A equipe de Hayne analisou os dados da sonda lunar LRO da NASA para calcular quantas armadilhas frias existem na Lua. Nesta ocasião, os pesquisadores não prestaram atenção apenas nos grandes depósitos, estimando também os de menor tamanho. Seus cálculos mostram que os depósitos frios da Lua ocupam cerca de 40.000 quilômetros quadrados. Os mais abundantes são os depósitos de apenas alguns centímetros ― microarmadilhas ― que se acumulam ao redor dos dois polos da Lua.
“Não sabemos qual a espessura do gelo nesses depósitos. Mas, se fizermos uma estimativa razoável, veremos que somente as microarmadilhas abrigariam cerca de um bilhão de litros de água”, diz Hayne, cujo estudo ressalta a importância que esses depósitos podem ter para as “futuras missões” humanas no satélite.
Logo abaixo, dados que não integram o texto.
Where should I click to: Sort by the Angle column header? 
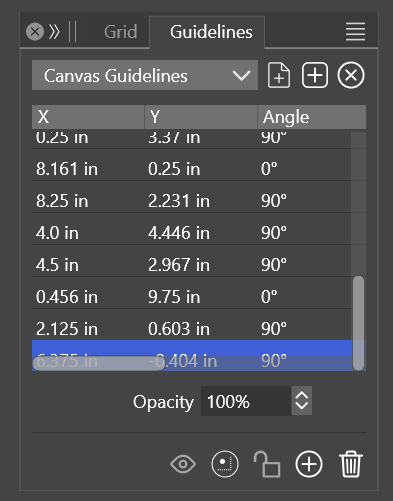point(312,117)
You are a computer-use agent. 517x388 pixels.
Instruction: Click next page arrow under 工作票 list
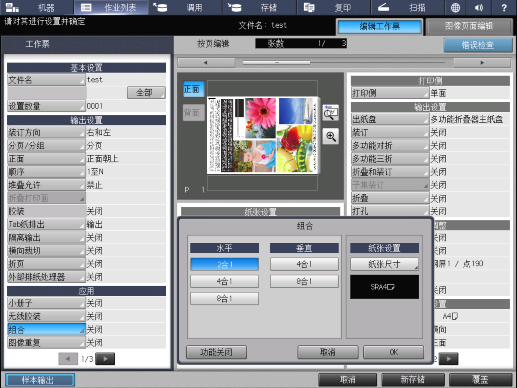[x=105, y=359]
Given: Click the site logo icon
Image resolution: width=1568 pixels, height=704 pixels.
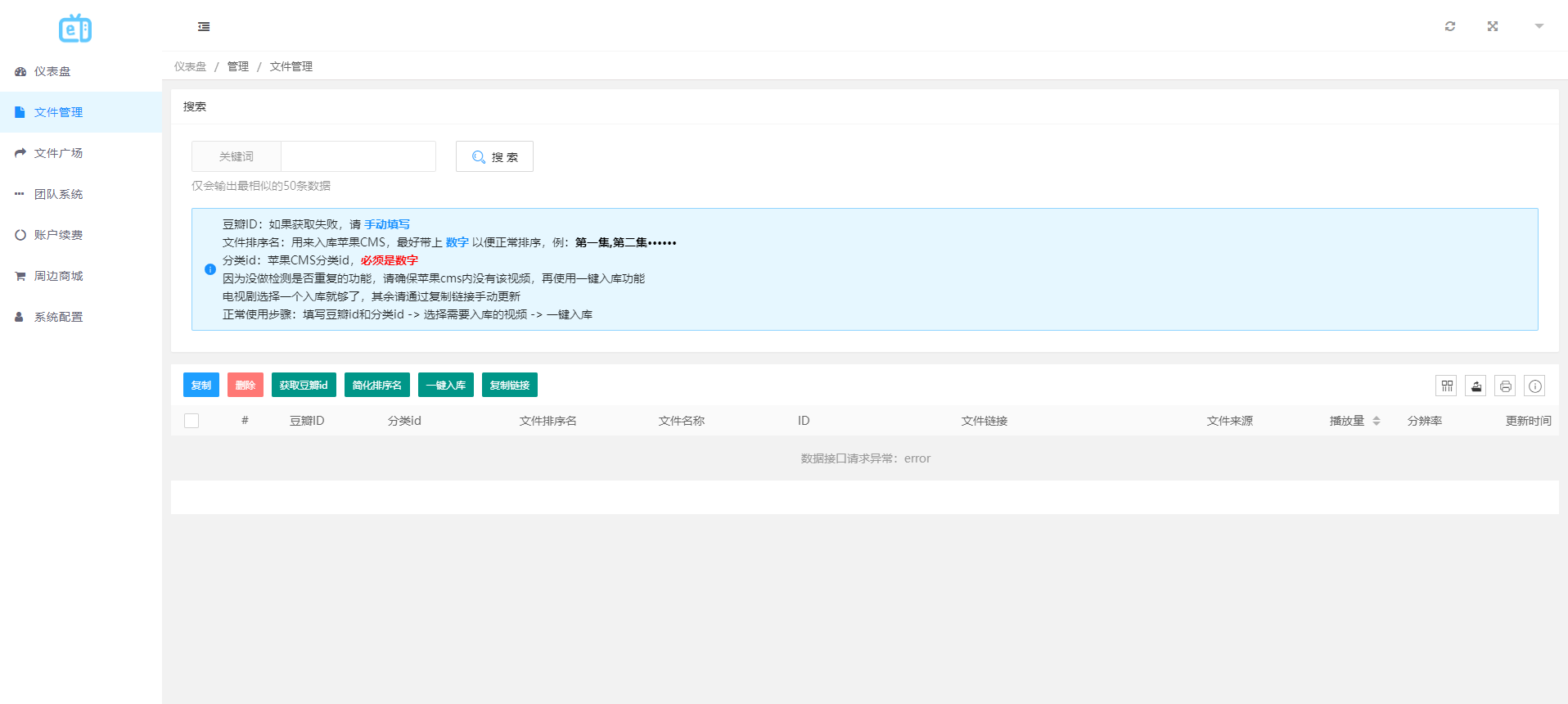Looking at the screenshot, I should (x=75, y=29).
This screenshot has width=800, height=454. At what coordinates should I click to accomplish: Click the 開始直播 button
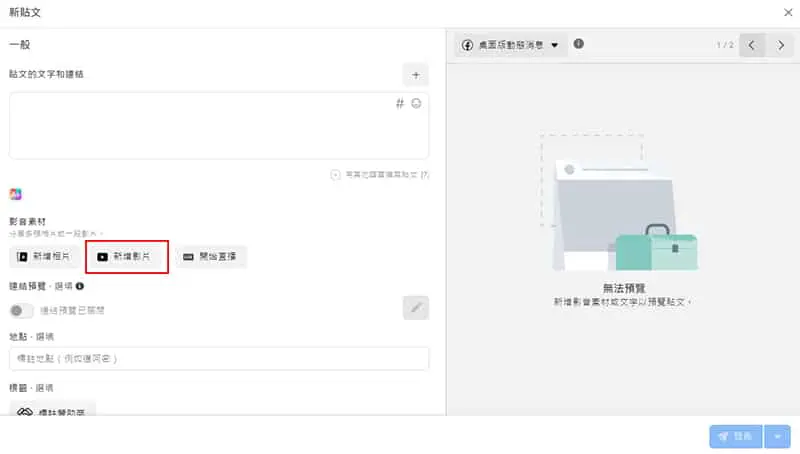pos(210,257)

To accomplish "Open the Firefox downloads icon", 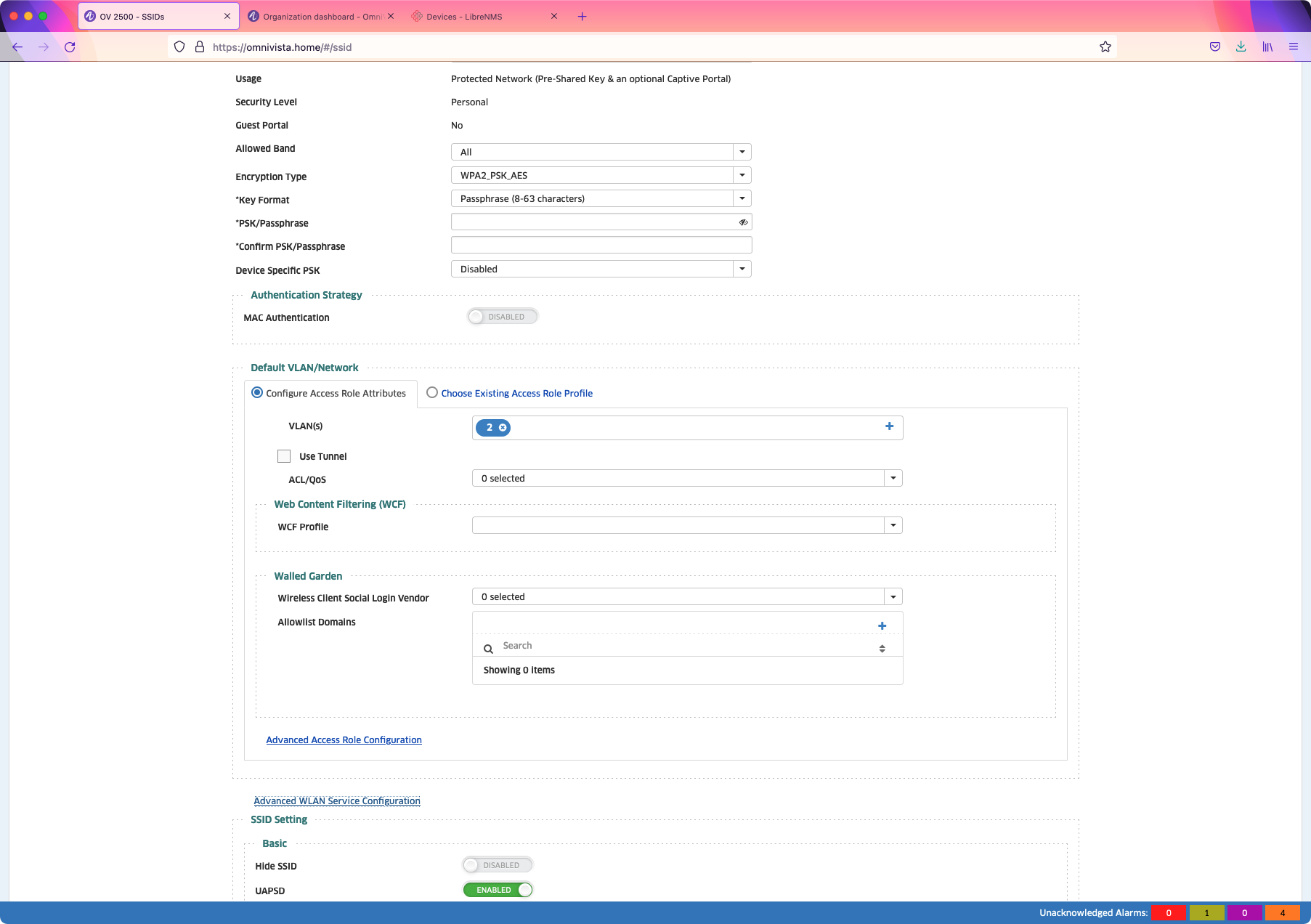I will (x=1241, y=47).
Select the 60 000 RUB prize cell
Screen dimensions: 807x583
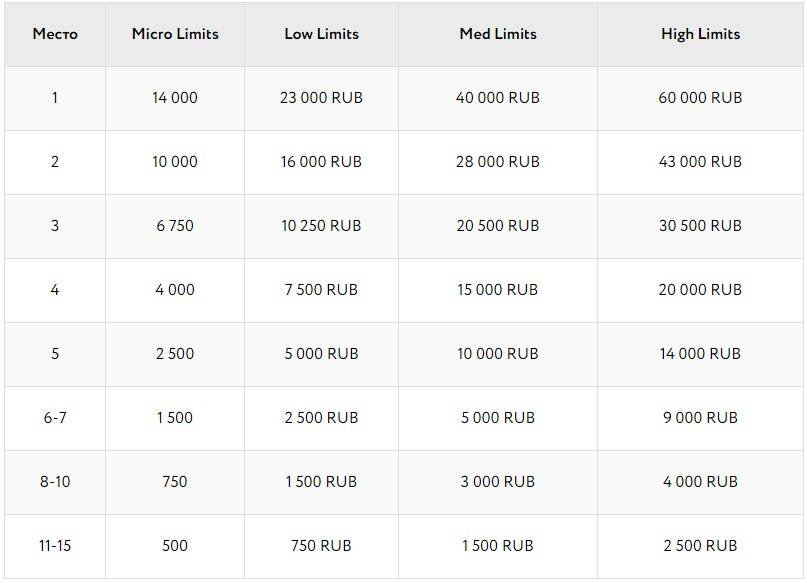click(x=700, y=98)
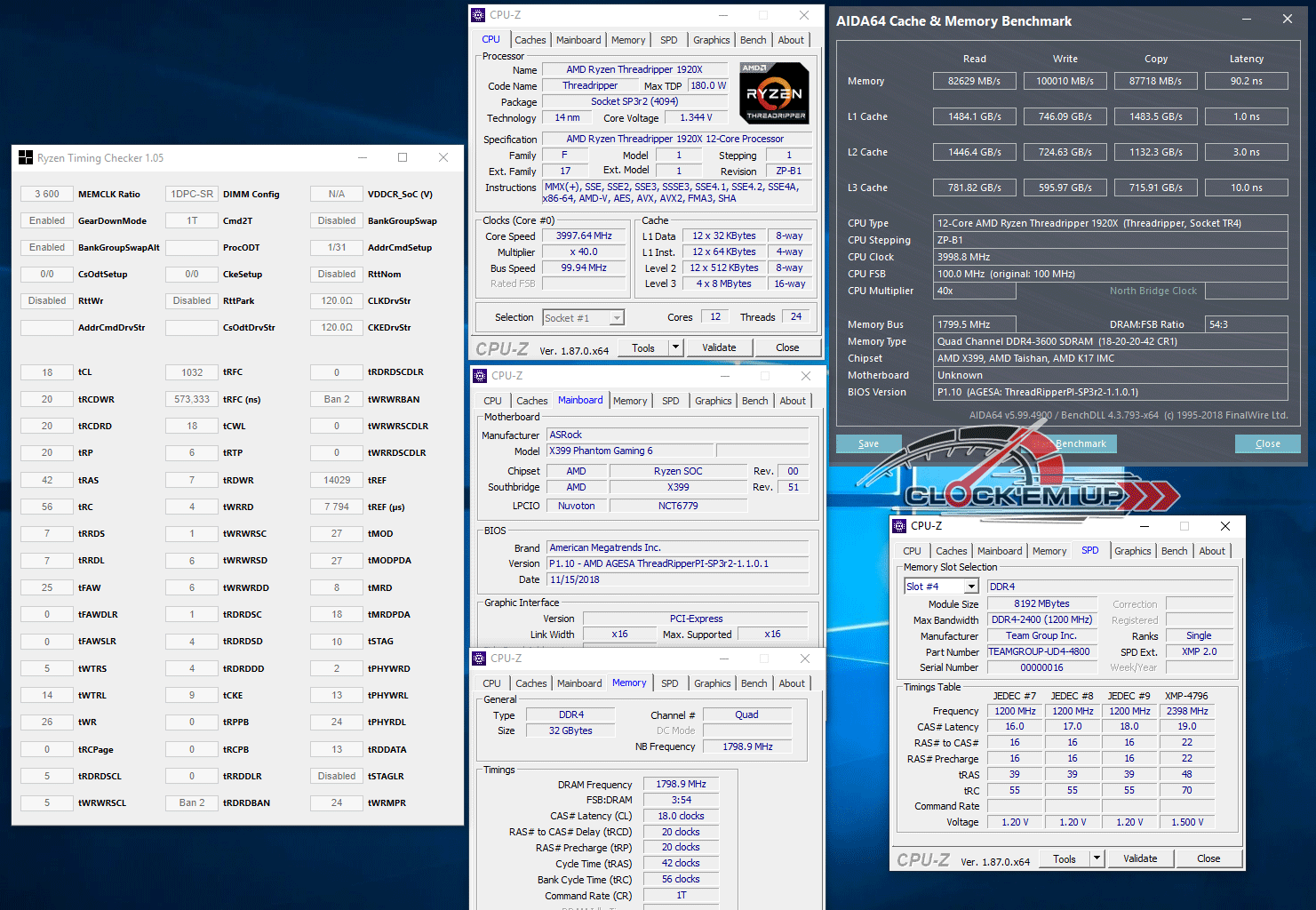
Task: Select the Graphics tab in the Mainboard CPU-Z window
Action: coord(713,401)
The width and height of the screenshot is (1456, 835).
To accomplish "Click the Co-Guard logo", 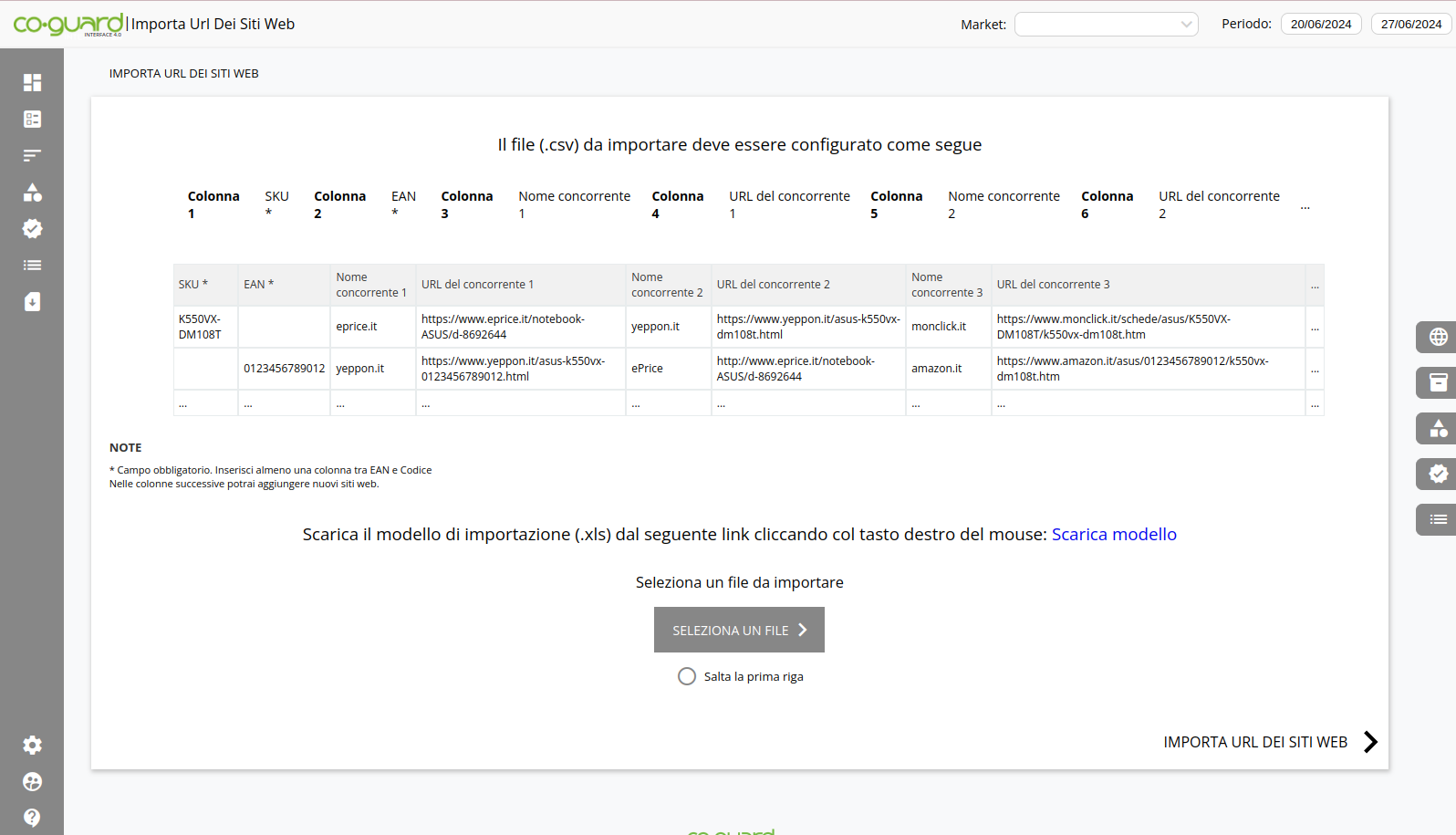I will [x=68, y=24].
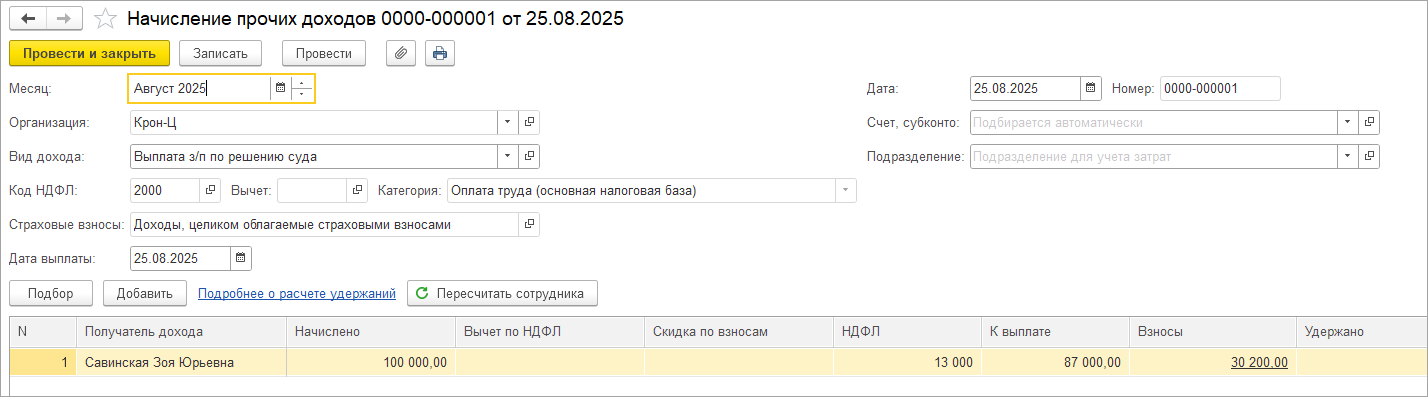Viewport: 1428px width, 397px height.
Task: Open Код НДФЛ 2000 selection icon
Action: [x=210, y=190]
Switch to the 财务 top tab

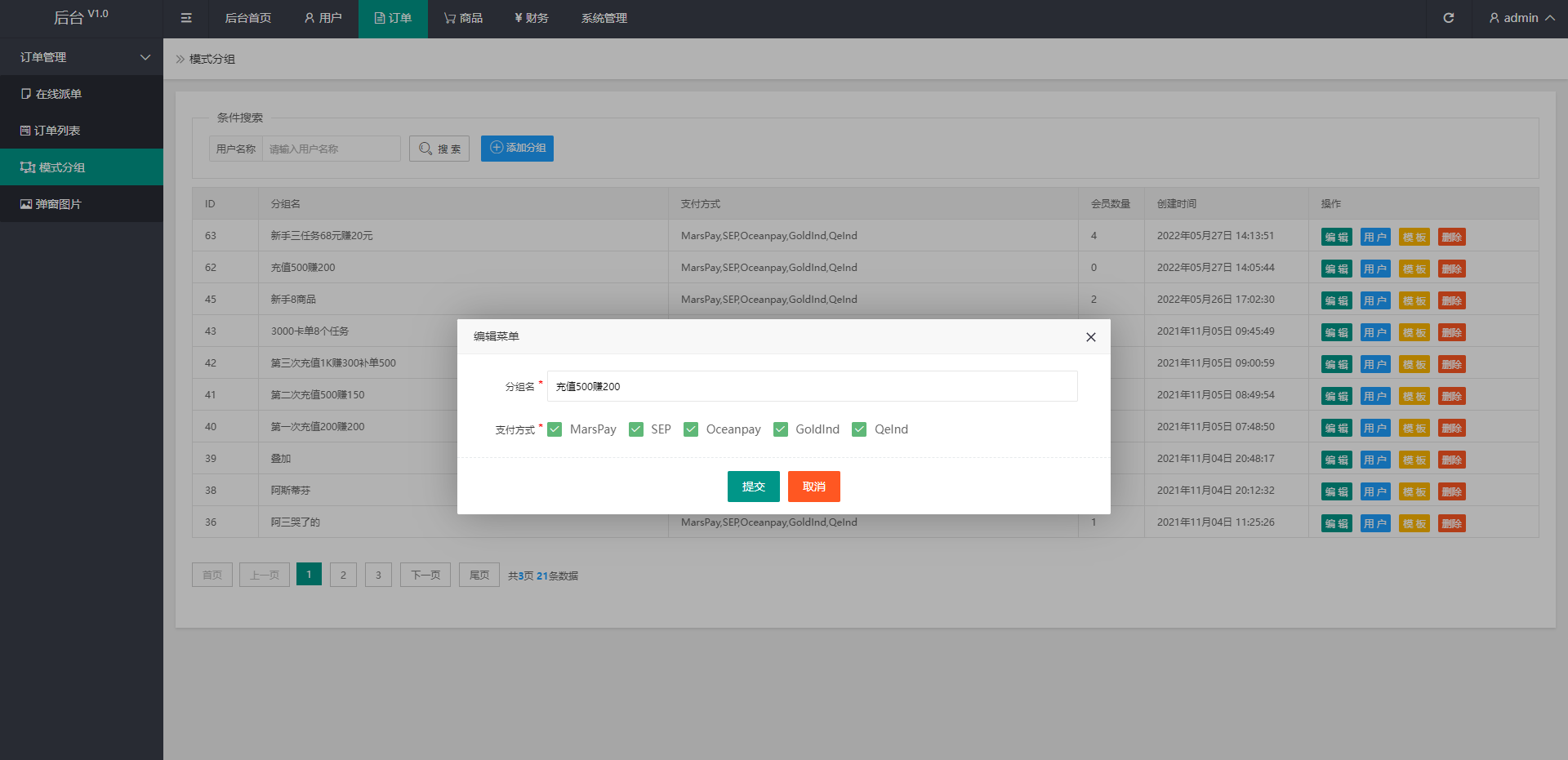tap(532, 18)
A água da Lua é exatamente como a da Terra e poderia ser tomada, diz Hayne, embora antes seria preciso filtrá-la porque pode conter mercúrio e outros poluentes. “Seriam necessárias novas tecnologias para extrair essa água. Podemos pensar em tratores robóticos que possam remover a superfície e extrair a água dos pequenos depósitos. É algo muito diferente de ter que extrair o gelo de grandes crateras em sombra perpétua e a quilômetros de profundidade”, afirma.
A NASA anunciou que pretende enviar astronautas ao polo sul da Lua a partir de 2024. Também estuda projetos de futuras bases lunares, com grandes painéis solares que permitam iluminar o interior das crateras em sombra e extrair a água acumulada.
“São muito boas notícias”, explica Didier Schmitt, coordenador de exploração humana e robótica da Agência Espacial Europeia. O organismo, que colabora com a NASA e com outros países para a construção de uma estação espacial na Lua, estuda estabelecer bases permanentes na superfície. “Em teoria, o oxigênio e o hidrogênio que a água contém podem ser separados para fabricar combustível para foguetes, com os quais se poderia viajar da Lua até Marte”, afirma. “Mas é importante não nos deixarmos levar pelo otimismo e lembrar que ainda precisamos dar muitos passos intermediários antes de podermos sequer começar a colocar os planos em prática”, adverte.